All the time, I am getting new clients who want to breed chihuahuas. While breeding a dog can sound
fun at first, smaller dogs, especially chihuahuas, are quite a challenge to breed. No doubt there is an endless supply of
colors to tickle every fancy, this isn't the first thing you should consider when breeding. When you breed a
dog, it should be for the love of the breed. I hear people say a lot "I think it will be a good experience for my children."
or "I want to do it so I can give my (family member) one of the pups" or "I want to experience it one time, then I'll get
the dog spayed". Phooey! Though I really do not feel showing a dog is what makes a breeder a good breeder, it simply proves
that the dog the breeder owns is worthy of passing on it's genes. Though every dog (even the best show dog) has some faults,
a show dog will have few faults. Pet dogs, however, are not meant to be bred. So many people are trying to cheat the system
by buying pet-quality dogs for the cheapest price from breeders who say they do not give papers to people that purchase pet-quality
dogs unless they prove the dog has been spayed or neutered and re-registering the dog with a novice registry, like the Continental
The real question is: Why do you want to breed your chihuahua? Before you answer that question,
there are a few things to consider about breeding your chihuahua. Chihuahuas are small dogs, usually with big heads. This
can cause problems with breeding. Chihuahuas are famous for having to have c-sections.

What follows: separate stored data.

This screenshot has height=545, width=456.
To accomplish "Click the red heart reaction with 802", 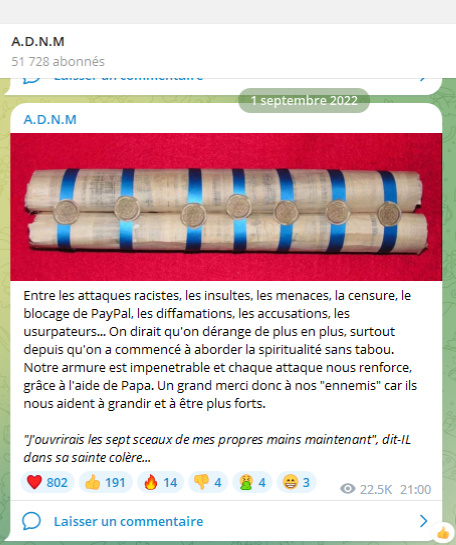I will click(47, 482).
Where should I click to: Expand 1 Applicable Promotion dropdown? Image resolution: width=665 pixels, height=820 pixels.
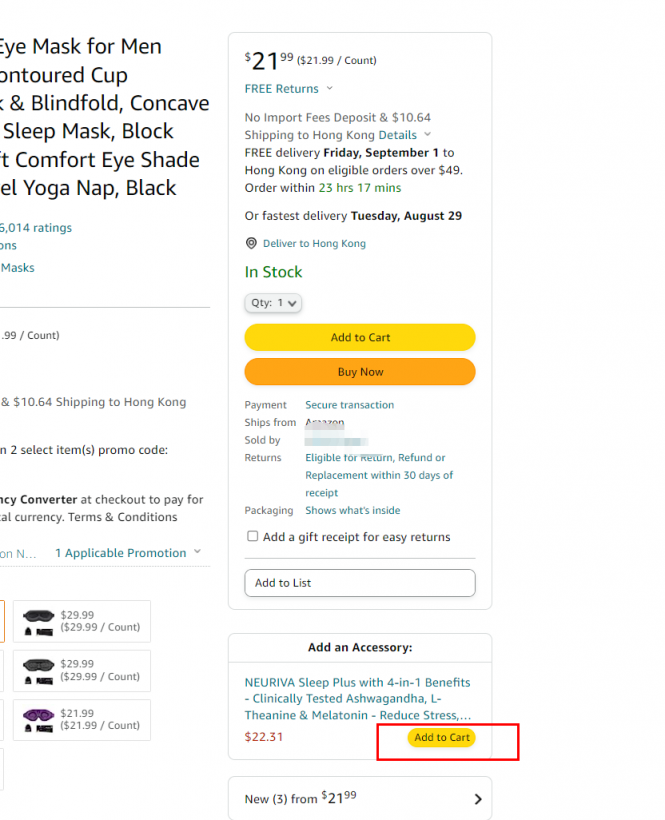click(197, 553)
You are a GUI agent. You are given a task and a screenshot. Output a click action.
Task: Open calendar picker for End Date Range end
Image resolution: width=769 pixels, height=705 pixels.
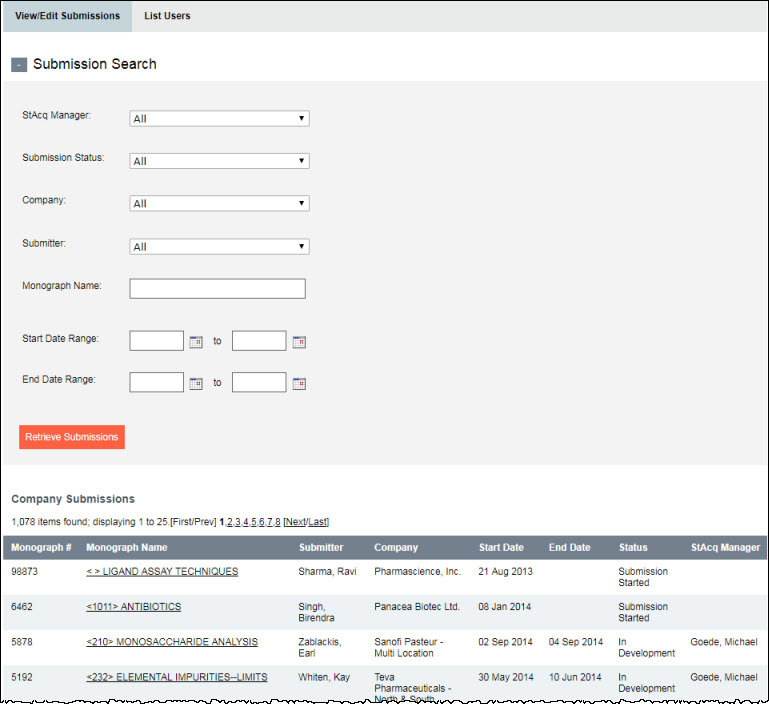point(299,383)
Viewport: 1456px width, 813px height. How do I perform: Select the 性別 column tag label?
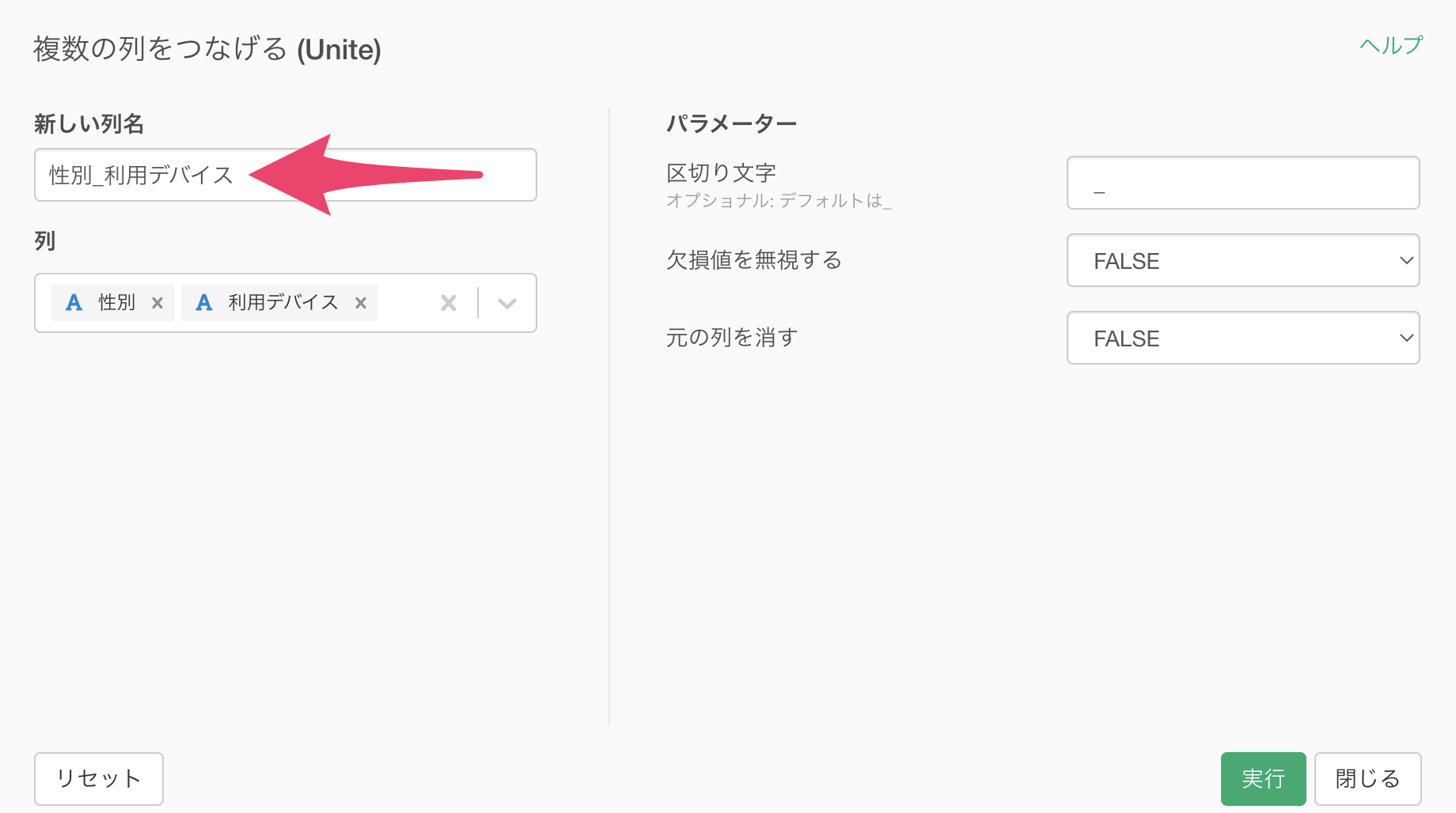(x=117, y=303)
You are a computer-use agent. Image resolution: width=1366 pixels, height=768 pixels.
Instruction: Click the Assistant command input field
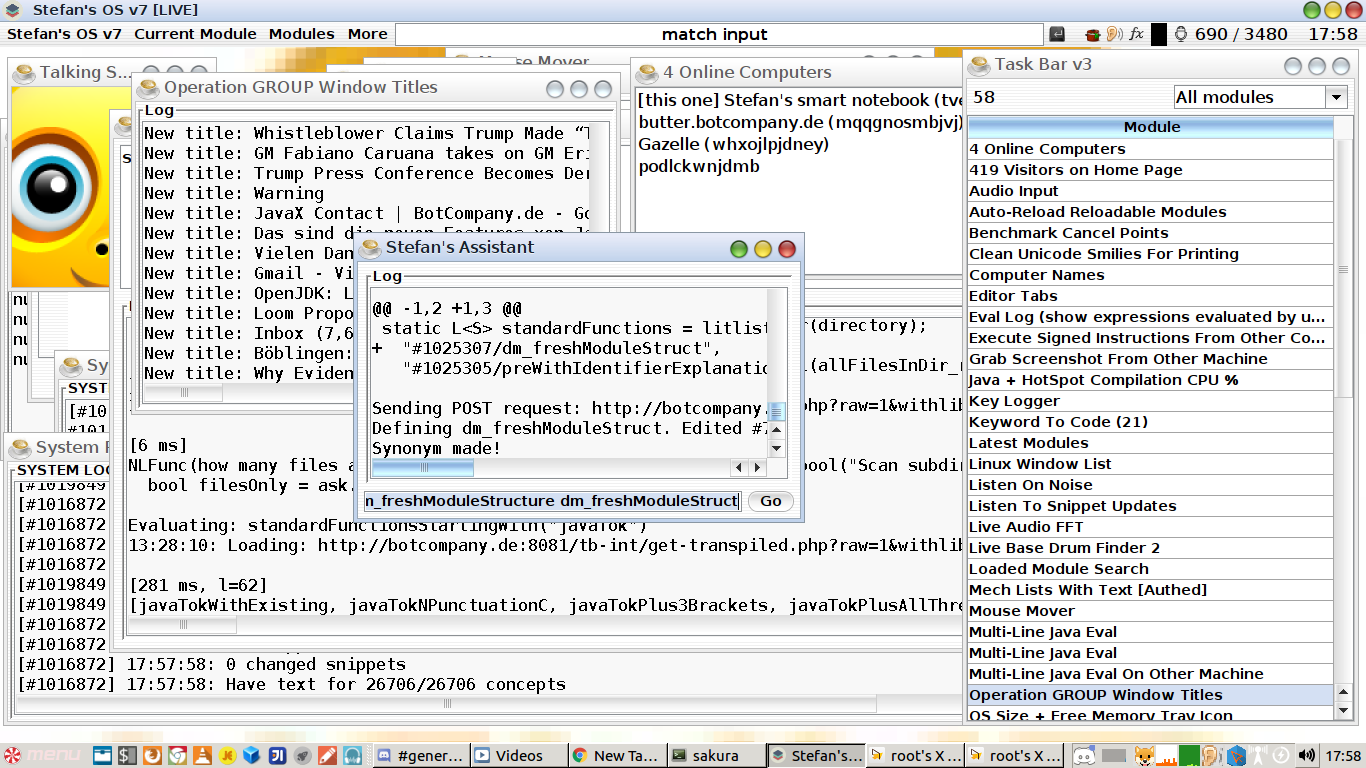coord(553,501)
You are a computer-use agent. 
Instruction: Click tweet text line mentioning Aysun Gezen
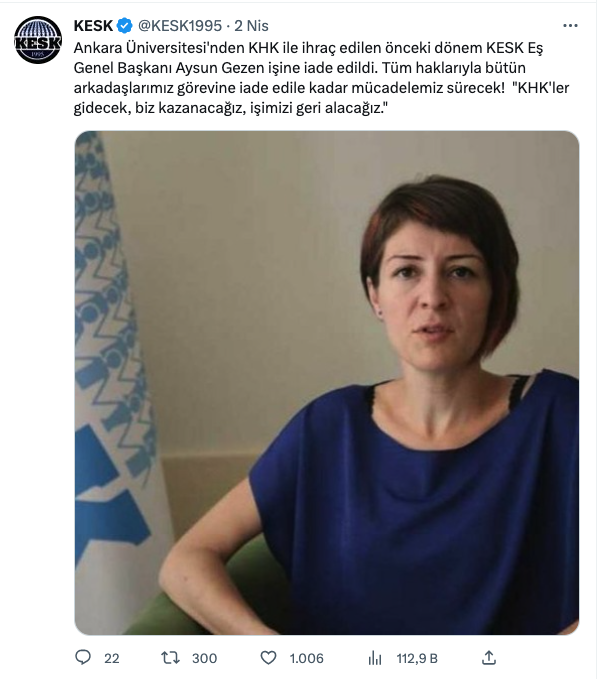[300, 68]
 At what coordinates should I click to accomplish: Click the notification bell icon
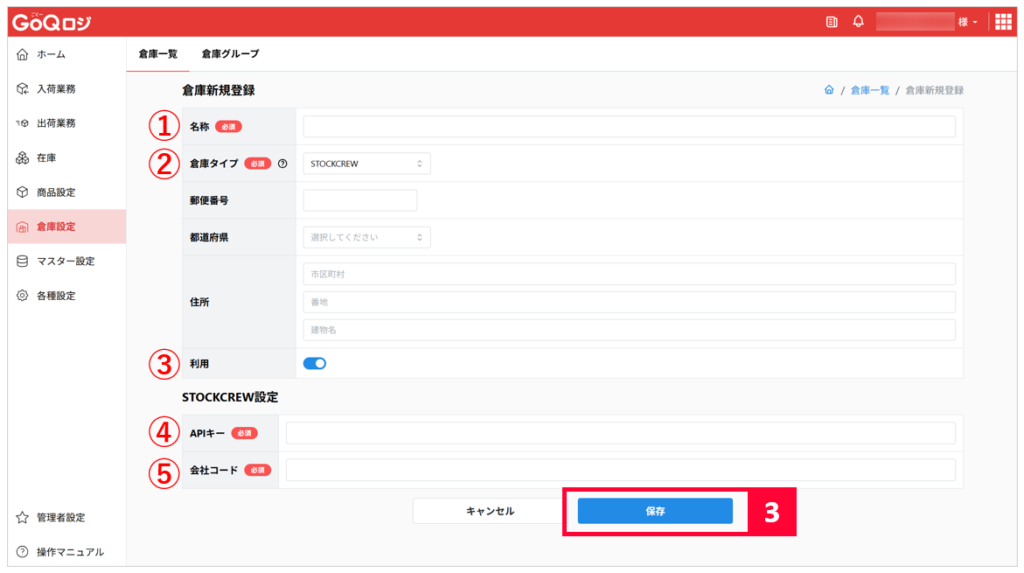click(x=858, y=22)
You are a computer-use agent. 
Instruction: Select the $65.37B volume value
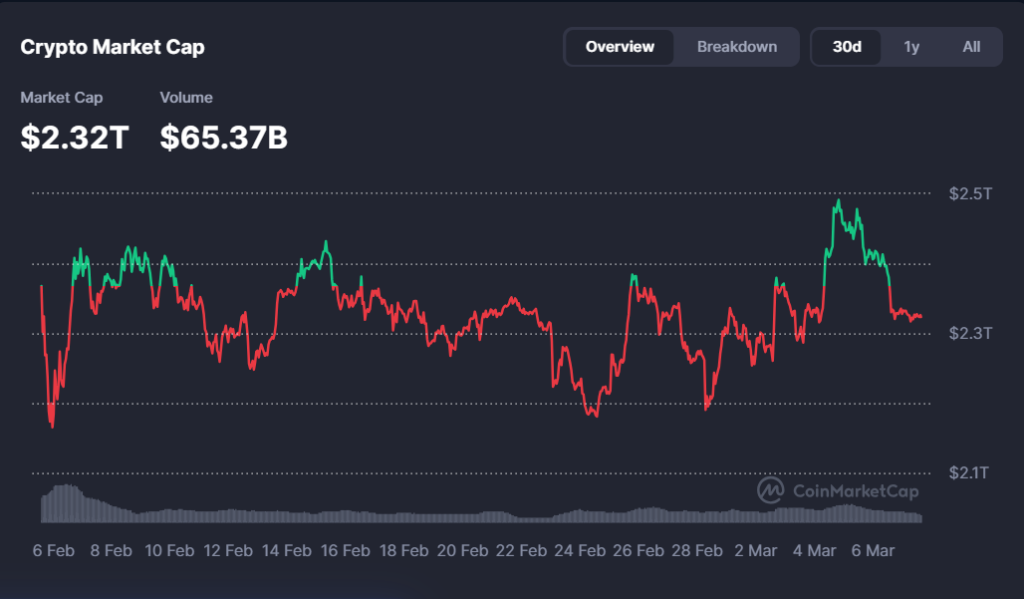224,137
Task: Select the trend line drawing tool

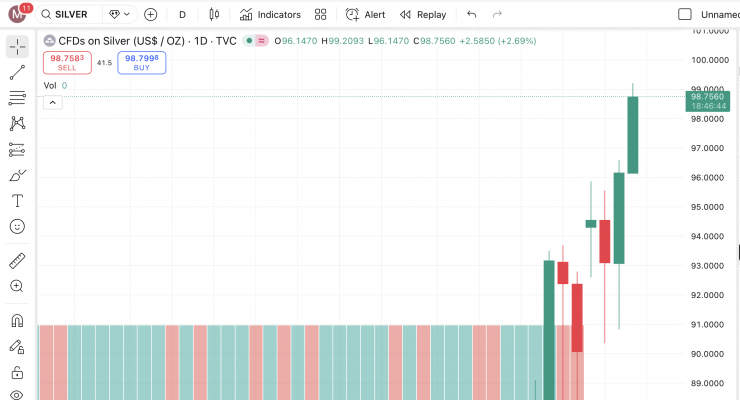Action: 17,73
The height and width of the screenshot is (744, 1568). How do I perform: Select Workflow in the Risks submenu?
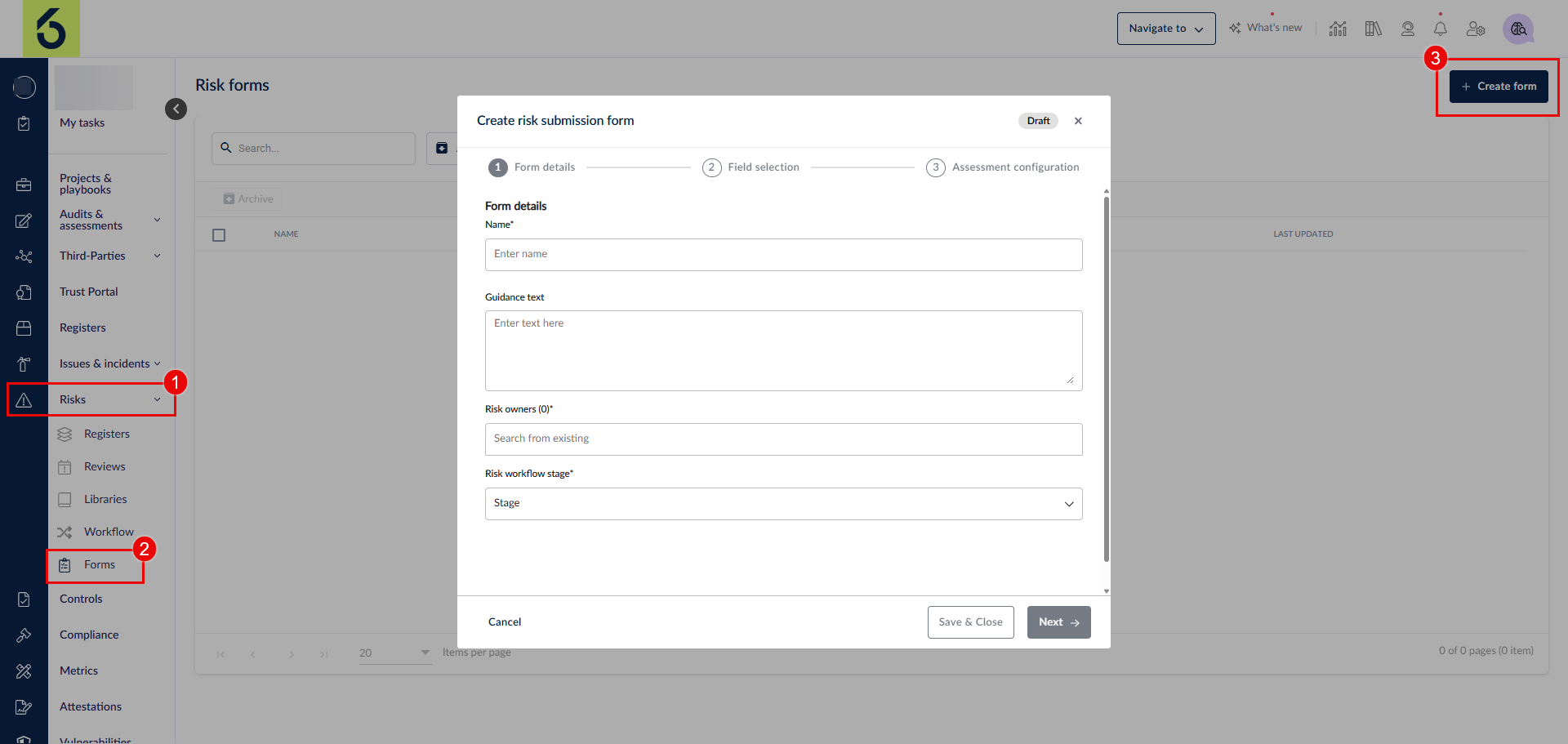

C-sections are NOT cheap, either! And sometimes, after a sedated dog wakes up from the operation,
it will not take to the puppy. Sometimes, it will even kill or eat the puppy. Also, a tiny female may die from carrying too
many pups, or she may not carry the pups to full term. I had one female that delivered her puppy a week too early, after another
one was rejected by her body. This was not a pretty sight!
Since chihuahuas are small, they may also lose a lot of calcium during pregnancy, and also during
nursing. Since milk production takes up a lot of calcium in the body, chihuahuas are common victims of calcium deficiency,
known as eclampsia. If you have a nursing chihuahua, watch for nervous panting, possibly vomiting, jerky eye movements,
head ticking and twitching, muscle spasms, and eventually seizures. However, you would want to get your chihuahua to a vet
BEFORE the seizures begin, because by that time, it is too late. The vet will usually give a shot of calcium with vitamin
D (pretty much the same formula found in our grocery-brand whole milk) to fix the problem. Now, I am not saying you should
give the dog milk as a cure for eclampsia. The cure MUST be administered through shots which only a vet can give. Oral fixes
will NOT work.
Fading puppy syndrome is another problem in breeding. A puppy may look healthy and feeding
normally, and then one day it'll stop eating, and just lay off in a corner yelping constantly. No one really knows why this
happens, but it has been suggested it is caused by lactose intolerance. I have noticed myself a puppy with this problem will
have diarrhea before it hits. Some people try to save the puppy by tube-feeding it, but this doesn't always work, and a puppy's
esophagus could be damaged by someone who doesn't know what they're doing. Not only that, but there is also a real danger
of choking. It takes a lot to raise a puppy by hand, they must be fed every 2 hours, just like they would be with the mother.
I personally feel that if a puppy dies then it was meant to be. One cannot argue the LORD's word in this matter.
This is not put here to completely discourage people from breeding. If you feel you can handle
all angles of the responsibilities, then by all means breed your chihuahua. But if you cannot, get your dog spayed or neutered
and just enjoy that sweet little lap dog you bought.